▶ [What you should do]: Below is a listing; reproduce each line of it exactly.

▶ [Record extracts]:
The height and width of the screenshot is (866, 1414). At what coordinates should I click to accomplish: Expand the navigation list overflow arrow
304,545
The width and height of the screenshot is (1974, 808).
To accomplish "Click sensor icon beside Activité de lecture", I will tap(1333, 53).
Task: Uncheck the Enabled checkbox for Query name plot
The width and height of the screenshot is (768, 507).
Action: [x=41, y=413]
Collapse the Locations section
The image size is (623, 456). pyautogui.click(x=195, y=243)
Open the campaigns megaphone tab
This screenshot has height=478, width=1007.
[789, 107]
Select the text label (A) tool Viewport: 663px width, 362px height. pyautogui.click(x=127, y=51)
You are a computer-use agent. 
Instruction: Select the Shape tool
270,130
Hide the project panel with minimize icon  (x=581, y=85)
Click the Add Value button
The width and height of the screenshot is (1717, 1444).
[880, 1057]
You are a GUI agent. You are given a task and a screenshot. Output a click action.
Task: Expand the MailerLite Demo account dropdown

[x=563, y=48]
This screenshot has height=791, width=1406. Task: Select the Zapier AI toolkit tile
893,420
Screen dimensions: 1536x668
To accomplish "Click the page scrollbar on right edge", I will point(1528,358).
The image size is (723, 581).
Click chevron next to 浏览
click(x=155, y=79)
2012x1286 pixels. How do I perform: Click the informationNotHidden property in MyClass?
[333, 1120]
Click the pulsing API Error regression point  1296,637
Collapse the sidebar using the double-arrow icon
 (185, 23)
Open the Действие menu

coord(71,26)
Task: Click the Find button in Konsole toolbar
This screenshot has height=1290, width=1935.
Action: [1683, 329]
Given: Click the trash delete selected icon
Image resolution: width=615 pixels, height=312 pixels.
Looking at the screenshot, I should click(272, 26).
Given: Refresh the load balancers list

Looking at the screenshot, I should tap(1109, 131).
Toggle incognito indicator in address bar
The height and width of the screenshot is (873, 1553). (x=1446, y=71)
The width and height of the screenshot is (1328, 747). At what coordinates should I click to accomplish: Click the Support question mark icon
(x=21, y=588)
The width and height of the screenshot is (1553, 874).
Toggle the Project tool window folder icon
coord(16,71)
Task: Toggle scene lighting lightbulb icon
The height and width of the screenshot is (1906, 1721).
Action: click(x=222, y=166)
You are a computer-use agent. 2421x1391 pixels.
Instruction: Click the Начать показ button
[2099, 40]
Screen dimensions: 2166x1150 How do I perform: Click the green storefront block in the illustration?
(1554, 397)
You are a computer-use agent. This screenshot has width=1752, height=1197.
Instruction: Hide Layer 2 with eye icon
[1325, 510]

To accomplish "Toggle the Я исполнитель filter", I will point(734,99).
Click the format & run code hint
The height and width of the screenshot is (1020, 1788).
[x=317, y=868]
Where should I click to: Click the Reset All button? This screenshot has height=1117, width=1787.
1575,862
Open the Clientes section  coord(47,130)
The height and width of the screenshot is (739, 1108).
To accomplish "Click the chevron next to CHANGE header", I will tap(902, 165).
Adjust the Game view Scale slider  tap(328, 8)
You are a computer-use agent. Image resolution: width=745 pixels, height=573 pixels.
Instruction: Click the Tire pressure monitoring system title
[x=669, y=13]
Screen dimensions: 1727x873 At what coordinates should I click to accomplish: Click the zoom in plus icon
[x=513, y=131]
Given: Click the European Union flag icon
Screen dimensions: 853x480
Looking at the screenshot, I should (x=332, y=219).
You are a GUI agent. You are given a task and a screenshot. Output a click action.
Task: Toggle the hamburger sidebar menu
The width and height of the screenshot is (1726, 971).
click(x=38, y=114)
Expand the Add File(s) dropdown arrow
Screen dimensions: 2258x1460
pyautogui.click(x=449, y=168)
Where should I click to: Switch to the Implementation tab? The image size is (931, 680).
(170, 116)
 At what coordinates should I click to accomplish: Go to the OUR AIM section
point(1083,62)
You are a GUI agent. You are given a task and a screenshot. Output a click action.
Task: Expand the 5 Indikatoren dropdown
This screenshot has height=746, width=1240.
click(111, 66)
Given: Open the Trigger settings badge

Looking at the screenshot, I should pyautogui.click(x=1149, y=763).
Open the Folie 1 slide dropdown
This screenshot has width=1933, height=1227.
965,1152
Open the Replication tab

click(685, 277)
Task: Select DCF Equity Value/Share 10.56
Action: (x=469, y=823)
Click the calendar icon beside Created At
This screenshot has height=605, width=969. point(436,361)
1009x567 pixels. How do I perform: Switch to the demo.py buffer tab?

▶ [Solution to this problem]:
The height and width of the screenshot is (866, 1414). At what coordinates should I click to accomplish: Expand the navigation list overflow arrow
304,545
The width and height of the screenshot is (1974, 808).
To accomplish "Click sensor icon beside Activité de lecture", I will tap(1333, 53).
Task: Uncheck the Enabled checkbox for Query name plot
The width and height of the screenshot is (768, 507).
Action: [x=41, y=413]
Collapse the Locations section
The image size is (623, 456). pyautogui.click(x=195, y=243)
Open the campaigns megaphone tab
This screenshot has height=478, width=1007.
[789, 107]
Select the text label (A) tool Viewport: 663px width, 362px height. pyautogui.click(x=127, y=51)
You are a computer-use agent. 
Instruction: Select the Shape tool
270,130
Hide the project panel with minimize icon  (x=581, y=85)
Click the Add Value button
The width and height of the screenshot is (1717, 1444).
[880, 1057]
You are a GUI agent. You are given a task and a screenshot. Output a click action.
Task: Expand the MailerLite Demo account dropdown

[x=563, y=48]
This screenshot has height=791, width=1406. Task: Select the Zapier AI toolkit tile
893,420
Screen dimensions: 1536x668
To accomplish "Click the page scrollbar on right edge", I will point(1528,358).
The image size is (723, 581).
Click chevron next to 浏览
click(x=155, y=79)
2012x1286 pixels. How do I perform: Click the informationNotHidden property in MyClass?
[333, 1120]
Click the pulsing API Error regression point  1296,637
Collapse the sidebar using the double-arrow icon
 (185, 23)
Open the Действие menu

coord(71,26)
Task: Click the Find button in Konsole toolbar
This screenshot has height=1290, width=1935.
Action: [1683, 329]
Given: Click the trash delete selected icon
Image resolution: width=615 pixels, height=312 pixels.
Looking at the screenshot, I should click(272, 26).
Given: Refresh the load balancers list

Looking at the screenshot, I should tap(1109, 131).
Toggle incognito indicator in address bar
The height and width of the screenshot is (873, 1553). (x=1446, y=71)
The width and height of the screenshot is (1328, 747). At what coordinates should I click to accomplish: Click the Support question mark icon
(x=21, y=588)
The width and height of the screenshot is (1553, 874).
Toggle the Project tool window folder icon
coord(16,71)
Task: Toggle scene lighting lightbulb icon
The height and width of the screenshot is (1906, 1721).
Action: click(x=222, y=166)
You are a computer-use agent. 2421x1391 pixels.
Instruction: Click the Начать показ button
[2099, 40]
Screen dimensions: 2166x1150 How do I perform: Click the green storefront block in the illustration?
(1554, 397)
You are a computer-use agent. This screenshot has width=1752, height=1197.
Instruction: Hide Layer 2 with eye icon
[1325, 510]

To accomplish "Toggle the Я исполнитель filter", I will point(734,99).
Click the format & run code hint
The height and width of the screenshot is (1020, 1788).
[x=317, y=868]
Where should I click to: Click the Reset All button? This screenshot has height=1117, width=1787.
1575,862
Open the Clientes section  coord(47,130)
The height and width of the screenshot is (739, 1108).
To accomplish "Click the chevron next to CHANGE header", I will tap(902, 165).
Adjust the Game view Scale slider  tap(328, 8)
You are a computer-use agent. Image resolution: width=745 pixels, height=573 pixels.
Instruction: Click the Tire pressure monitoring system title
[x=669, y=13]
Screen dimensions: 1727x873 At what coordinates should I click to accomplish: Click the zoom in plus icon
[x=513, y=131]
Given: Click the European Union flag icon
Screen dimensions: 853x480
Looking at the screenshot, I should (x=332, y=219).
You are a GUI agent. You are given a task and a screenshot. Output a click action.
Task: Toggle the hamburger sidebar menu
The width and height of the screenshot is (1726, 971).
click(x=38, y=114)
Expand the Add File(s) dropdown arrow
Screen dimensions: 2258x1460
pyautogui.click(x=449, y=168)
Where should I click to: Switch to the Implementation tab? The image size is (931, 680).
(170, 116)
 At what coordinates should I click to accomplish: Go to the OUR AIM section
point(1083,62)
You are a GUI agent. You are given a task and a screenshot. Output a click action.
Task: Expand the 5 Indikatoren dropdown
This screenshot has height=746, width=1240.
click(111, 66)
Given: Open the Trigger settings badge

Looking at the screenshot, I should pyautogui.click(x=1149, y=763).
Open the Folie 1 slide dropdown
This screenshot has width=1933, height=1227.
965,1152
Open the Replication tab

click(685, 277)
Task: Select DCF Equity Value/Share 10.56
Action: (x=469, y=823)
Click the calendar icon beside Created At
This screenshot has height=605, width=969. point(436,361)
1009x567 pixels. How do I perform: Switch to the demo.py buffer tab?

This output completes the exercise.